### TASK DETAILS
From the first line of the data through the line containing "Focus the Cari Data search field", return each line exactly.

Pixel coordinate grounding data
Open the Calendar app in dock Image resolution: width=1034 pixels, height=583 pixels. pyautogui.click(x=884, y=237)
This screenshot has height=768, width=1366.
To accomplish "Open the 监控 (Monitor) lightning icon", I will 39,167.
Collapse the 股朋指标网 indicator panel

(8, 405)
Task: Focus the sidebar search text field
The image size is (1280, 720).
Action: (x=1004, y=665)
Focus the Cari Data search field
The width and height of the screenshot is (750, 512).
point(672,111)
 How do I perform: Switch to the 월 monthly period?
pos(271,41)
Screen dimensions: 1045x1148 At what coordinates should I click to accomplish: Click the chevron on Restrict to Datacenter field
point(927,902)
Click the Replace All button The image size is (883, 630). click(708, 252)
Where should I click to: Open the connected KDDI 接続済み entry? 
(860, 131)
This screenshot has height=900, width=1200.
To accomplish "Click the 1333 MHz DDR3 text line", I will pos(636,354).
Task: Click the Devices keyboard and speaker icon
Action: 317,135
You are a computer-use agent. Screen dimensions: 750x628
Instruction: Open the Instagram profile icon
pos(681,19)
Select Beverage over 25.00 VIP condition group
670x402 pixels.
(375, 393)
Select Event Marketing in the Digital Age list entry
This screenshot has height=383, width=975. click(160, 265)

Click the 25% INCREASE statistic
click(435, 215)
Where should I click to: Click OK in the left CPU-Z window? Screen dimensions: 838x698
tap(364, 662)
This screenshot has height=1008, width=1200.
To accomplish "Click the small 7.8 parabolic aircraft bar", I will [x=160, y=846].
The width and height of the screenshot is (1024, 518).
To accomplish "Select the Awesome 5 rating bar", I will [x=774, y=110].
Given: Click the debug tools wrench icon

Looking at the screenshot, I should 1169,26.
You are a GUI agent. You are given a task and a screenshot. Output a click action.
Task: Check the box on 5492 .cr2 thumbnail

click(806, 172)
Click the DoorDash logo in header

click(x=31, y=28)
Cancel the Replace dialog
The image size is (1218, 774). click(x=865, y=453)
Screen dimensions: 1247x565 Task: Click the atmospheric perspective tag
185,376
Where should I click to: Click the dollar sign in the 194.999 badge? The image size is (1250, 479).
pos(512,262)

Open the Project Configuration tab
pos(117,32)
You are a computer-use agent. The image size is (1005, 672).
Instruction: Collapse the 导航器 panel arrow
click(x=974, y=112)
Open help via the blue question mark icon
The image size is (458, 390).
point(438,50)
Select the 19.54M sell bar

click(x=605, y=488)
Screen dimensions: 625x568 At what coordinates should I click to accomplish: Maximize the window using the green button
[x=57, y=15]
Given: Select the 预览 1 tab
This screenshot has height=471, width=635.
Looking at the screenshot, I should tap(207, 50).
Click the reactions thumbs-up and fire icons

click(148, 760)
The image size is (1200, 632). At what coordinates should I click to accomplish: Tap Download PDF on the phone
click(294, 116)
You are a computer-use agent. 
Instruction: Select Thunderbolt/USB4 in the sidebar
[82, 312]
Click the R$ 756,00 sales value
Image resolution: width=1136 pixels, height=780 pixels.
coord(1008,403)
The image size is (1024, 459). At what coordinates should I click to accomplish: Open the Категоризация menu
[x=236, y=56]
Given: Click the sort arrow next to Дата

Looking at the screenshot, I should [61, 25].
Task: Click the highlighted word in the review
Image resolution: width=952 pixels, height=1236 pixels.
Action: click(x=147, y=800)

### OUTPUT FOR THIS EXERCISE
Open the Calendar app in dock Image resolution: width=1034 pixels, height=583 pixels. pyautogui.click(x=884, y=237)
This screenshot has height=768, width=1366.
To accomplish "Open the 监控 (Monitor) lightning icon", I will 39,167.
Collapse the 股朋指标网 indicator panel

(8, 405)
Task: Focus the sidebar search text field
The image size is (1280, 720).
Action: (x=1004, y=665)
Focus the Cari Data search field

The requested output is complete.